» Bloc de texte:
___
La loi du 3 juillet 2005 est entrée en vigueur le 1er août 2006. Toutefois, les dispositions relatives aux assurances et au régime de responsabilité civile des volontaires ne seront d’application que le 1er janvier 2006. Dans ces matières, des arrêtés royaux doivent encore être pris. Le contenu de ces arrêtés nous est encore inconnus à l’heure où ces lignes sont écrites. Par ailleurs, quid de nouvelles modifications législatives pour clarifier certains points du texte devenus obscurs suite aux diverses lois modificatives?
C.M.
1 La loi du 3 juillet 2005 prévoyait,
initialement, un montant supplémentaire à ne pas dépasser
(600 euros par trimestre), mais la loi du 19 juillet 2006 a supprimé
cette limite. Les montants indexés pour 2006: 27,92 €/jour et 1116,71
€/an.
2 S’il s’agit d’une organisation
qui n’est pas civilement responsable du dommage causé par un volontaire
(c’est-à-dire une association de fait n’employant aucun travailleur
salarié), celle-ci doit informer les volontaires du régime de
responsabilité qui s’applique pour les dommages qu’ils causeraient
et de l’éventuelle couverture de cette responsabilité au
moyen d’un contrat d’assurance.
___
» Données fournies:
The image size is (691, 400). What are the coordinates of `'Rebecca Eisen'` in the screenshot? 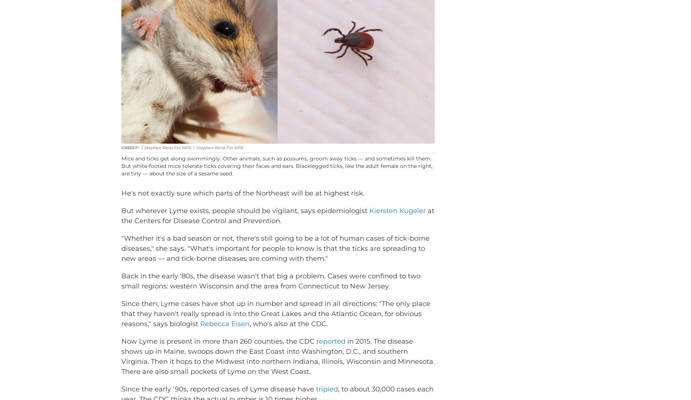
___
» Consignes:
a. Relevez toutes les dates complètes (jour, mois et année) mentionnées dans le texte sur la loi relative aux volontaires, en citant chacune une seule fois.
b. Poursuivez le texte sur la loi relative aux volontaires à partir de sa dernière phrase.

» Réponses:
a.
3 juillet 2005
1er août 2006
1er janvier 2006
19 juillet 2006

b.
3 Ce sera le cas si l’association
a conclu un contrat d’assurance "dommages corporels" au bénéfice
des volontaires.
4 Voir article 18 de la loi du 3 juillet 1978
sur les contrats de travail.
5 Le dol est la faute intentionnelle et la faute
grave est la faute à ce point importante qu’un bon père
de famille placé dans les mêmes conditions n’aurait pas commise.
6 Si le volontaire œuvre
pour une association de fait (dépourvue de personnalité juridique),
le juge doit désigner in concreto un membre comme étant le responsable
du volontaire et ce membre supportera la responsabilité instituée
par la loi.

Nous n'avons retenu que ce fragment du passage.